(Arbeitsauftrag) Geben Sie aus der Besprechung des Romans ‚K.O.‘ alles von „Vergleichbare Geschichten zeigen“ bis hinunter zu „das nicht zu.“ wortgetreu wieder.

Handlungsort in ‚K.O.‘ ist nicht die französische Picardie oder die Arbeitsviertel in Glasgow, sondern das archaische Süditalien, das kleine Dorf Bagnamurata, „ein Fleckchen Erde, das weder am Meer noch im Hinterland lag. Es sah aus, als wäre es zwischen zwei Bergen stecken geblieben.“ Hier lebt in den 1980er Jahren Biago, der Sohn des Dorfmetzger, denn „einzigen zärtlichen Momente toten Tieren vorbehalten waren“, wenn er voller Anmut die Klinge in das Fleisch der toten Tiere rammt. Was den Roman von den oben genannten Texten unterscheidet, ist, dass ihn jeglicher erlösende Moment fehlt.

Vergleichbare Geschichten zeigen (fast) immer, wie ihre Figuren in irgendeiner Form aus der Gewalt und dem Elend gerettet werden. Oft ist dieses rettende Element Teil dessen, was sie zum Außenseiter macht, ist intrinsisch damit verbunden – sei es ein besonderes Talent oder auch die rettende Kraft der Liebe. Anders gesagt: Queerness ist es, was diese Figuren zu Außenseitern macht, aber auch das, was sie rettet. Auf Fiorinos Protagonisten Biago trifft all das nicht zu.

Biago wächst im Schatten seines Vaters auf, der lachend die Kehlen von Kälbern und Schweinen durchschneidet, der für seine Gefühle keine Sprache hat. Er ist empathischer, sanfter und – wie er in seiner Jugend erkennen muss – schwul. Und doch ist er auch der Sohn seines Vaters: „Als ich mich eines Morgens im Spiegel sah, merkte ich, dass ich gewachsen war, aber auch dass ich genauso hässlich wurde wie mein Vater, dass diese Hässlichkeit das Einzige war, das uns miteinander verband.“ Biago mag ein Außenseiter sein, doch er unterscheidet sich nicht auf die Art, die ihn retten könnte, er ist sozusagen zu sehr von der ihn umgebenden Hässlichkeit gebrandmarkt.

Auch in der Schule tut Biago sich nicht durch Fleiß und Disziplin hervor, wie es Édouard Louis in seinen Romanen geschildert hat: „In der Schule, die ich dieses Jahr noch besuchen musste, konnte ich mich nicht konzentrieren. Erdkunde war ein einziges Durcheinander aus Karten und Farben, für die ich keine Namen hatte. Geschichte eine lange Reise, die nirgendwohin führte.

Dann die Grammatik- und Matheregeln, selbst die einfachsten: unverständliche Sprachen. Ich begriff nicht, warum ich sie lernen sollte.“ Er leidet an einer ‚kognitiven Störung‘, wie sein Vater ihm eines Tages enttäuscht und kalt offenbart. Eine der wenigen Dinge, für die sich Biago begeistern kann, ist die Geschichte der griechischen Antike. Sie spendet ihm Trost, das Wissen, dass die griechischen Götter die gleiche Landschaft wie er durchwandert haben. Doch selbst diese Natur ist voller Ambivalenzen. Denn so wie sie Trost spenden kann, kann sie über ihre Bewohner*innen genauso Gewalt und Zerstörung bringen.

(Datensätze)
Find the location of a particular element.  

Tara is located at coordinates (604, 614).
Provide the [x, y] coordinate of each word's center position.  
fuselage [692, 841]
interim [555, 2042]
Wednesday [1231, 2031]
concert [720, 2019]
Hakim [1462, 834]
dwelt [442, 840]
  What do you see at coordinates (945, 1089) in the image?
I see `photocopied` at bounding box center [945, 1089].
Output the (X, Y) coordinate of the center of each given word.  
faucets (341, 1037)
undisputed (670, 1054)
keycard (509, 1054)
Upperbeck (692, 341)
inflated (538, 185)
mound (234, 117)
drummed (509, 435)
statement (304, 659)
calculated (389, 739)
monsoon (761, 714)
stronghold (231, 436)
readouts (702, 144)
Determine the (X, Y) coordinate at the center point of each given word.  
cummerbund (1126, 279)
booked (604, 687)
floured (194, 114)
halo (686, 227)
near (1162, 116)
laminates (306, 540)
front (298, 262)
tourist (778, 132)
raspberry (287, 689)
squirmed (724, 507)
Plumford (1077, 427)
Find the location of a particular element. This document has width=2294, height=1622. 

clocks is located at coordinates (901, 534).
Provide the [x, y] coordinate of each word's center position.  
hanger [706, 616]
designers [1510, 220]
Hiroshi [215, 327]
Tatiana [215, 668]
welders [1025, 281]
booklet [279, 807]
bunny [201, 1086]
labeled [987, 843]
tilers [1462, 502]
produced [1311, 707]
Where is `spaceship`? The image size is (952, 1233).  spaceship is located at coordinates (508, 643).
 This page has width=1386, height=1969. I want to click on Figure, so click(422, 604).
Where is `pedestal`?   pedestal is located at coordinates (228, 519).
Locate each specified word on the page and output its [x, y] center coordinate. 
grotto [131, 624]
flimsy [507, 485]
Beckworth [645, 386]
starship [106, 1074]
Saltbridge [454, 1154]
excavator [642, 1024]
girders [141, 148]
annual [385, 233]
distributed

(Lösung)
Vergleichbare Geschichten zeigen (fast) immer, wie ihre Figuren in irgendeiner Form aus der Gewalt und dem Elend gerettet werden. Oft ist dieses rettende Element Teil dessen, was sie zum Außenseiter macht, ist intrinsisch damit verbunden – sei es ein besonderes Talent oder auch die rettende Kraft der Liebe. Anders gesagt: Queerness ist es, was diese Figuren zu Außenseitern macht, aber auch das, was sie rettet. Auf Fiorinos Protagonisten Biago trifft all das nicht zu.